Well, that's an interesting question. See, the thing is, I triggered
this only *once* by accident and I haven't seen it ever since.

The "reliable" "reproducer" I used to debug this was Andy's suggestion
to stick a schedule() in __fpu__restore_sig().

So the answer to that question is not easy.

BUT(!), regardless, the bug still needs to be fixed because my tracing
here

https://lkml.kernel.org/r/20160215191422.GB32716@pd.tnic

showed that getting preempted after setting

	fpu->fpstate_active = 1;

leads to the WARN. Because - and please doublecheck me on that - when
we're in __switch_to() and the task which already has ->fpstate_active
set and it is the next task to which we're going to switch to, when it
enters switch_fpu_prepare(), it does:

        fpu.preload = static_cpu_has(X86_FEATURE_FPU) &&
                      new_fpu->fpstate_active &&
		      ^^^^^^^^^^^^^^^^^^^^^^^

so that fpu.preload is set now.

A bit later in that same function:

                /* Don't change CR0.TS if we just switch! */
                if (fpu.preload) {
                        new_fpu->counter++;
                        __fpregs_activate(new_fpu);
			^^^^^^^^^^^^^^^^^

->fpregs_active gets set here and when the task returns to
__fpu__restore_sig(), fpu__restore() sets it again, leading to the WARN.
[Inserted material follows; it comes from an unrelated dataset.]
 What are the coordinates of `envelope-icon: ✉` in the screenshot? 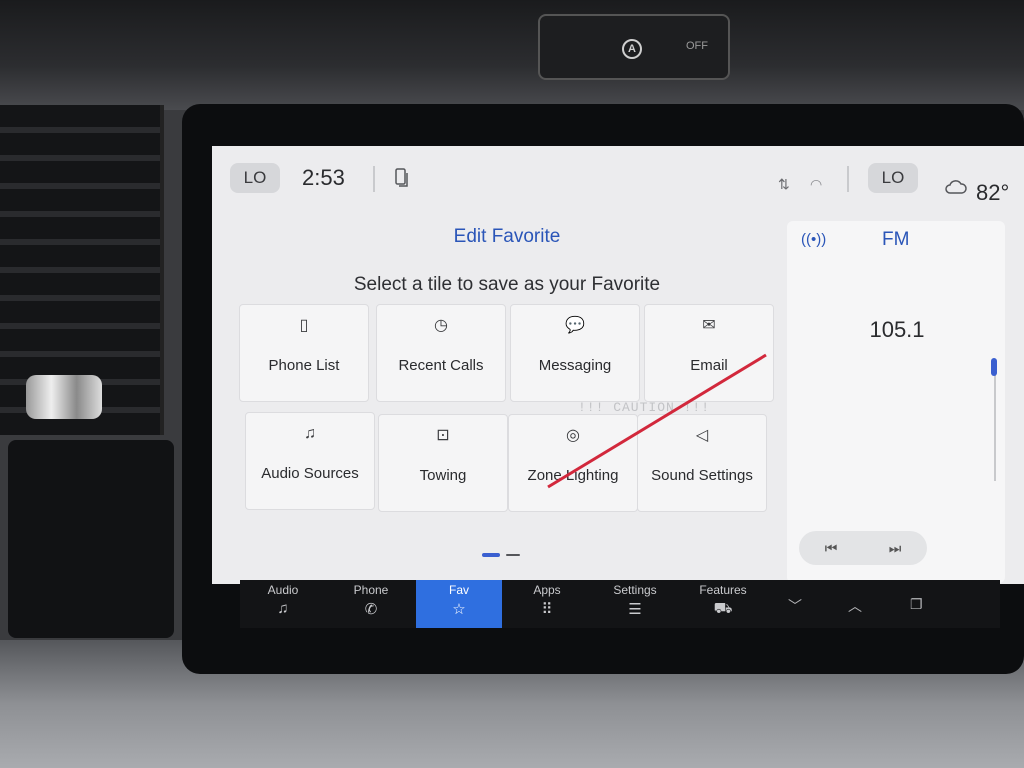 It's located at (709, 326).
Mind you, this happens on 32-bit only because there we sigreturn with
irqs enabled. Look at the call trace.

> If yes then we need a plausible theory of how that never triggered on
> modern Intel CPUs that had eagerfpu enabled for years.
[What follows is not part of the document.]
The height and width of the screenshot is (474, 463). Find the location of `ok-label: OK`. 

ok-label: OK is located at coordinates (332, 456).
AFAICT, it triggers - and the window is very small at that - only on
32-bit. If at all.

> Or perhaps was it caused by one of the other changes in tip:x86/fpu:
> 
>   c6ab109f7e0e x86/fpu: Speed up lazy FPU restores slightly
>   a20d7297045f x86/fpu: Fold fpu_copy() into fpu__copy()
>   5ed73f40735c x86/fpu: Fix FNSAVE usage in eagerfpu mode
>   4ecd16ec7059 x86/fpu: Fix math emulation in eager fpu mode
> 
> ?

I can certainly try to test all those but I don't have a reliable
reproducer. The only thing I could do is check out each of those commits
and stick a schedule() in __fpu__restore_sig() and see what happens.

But if my analysis above is right, none of those would matter because of
the mechanism of how the warn happens...

-- 
Regards/Gruss,
    Boris.

ECO tip #101: Trim your mails when you reply.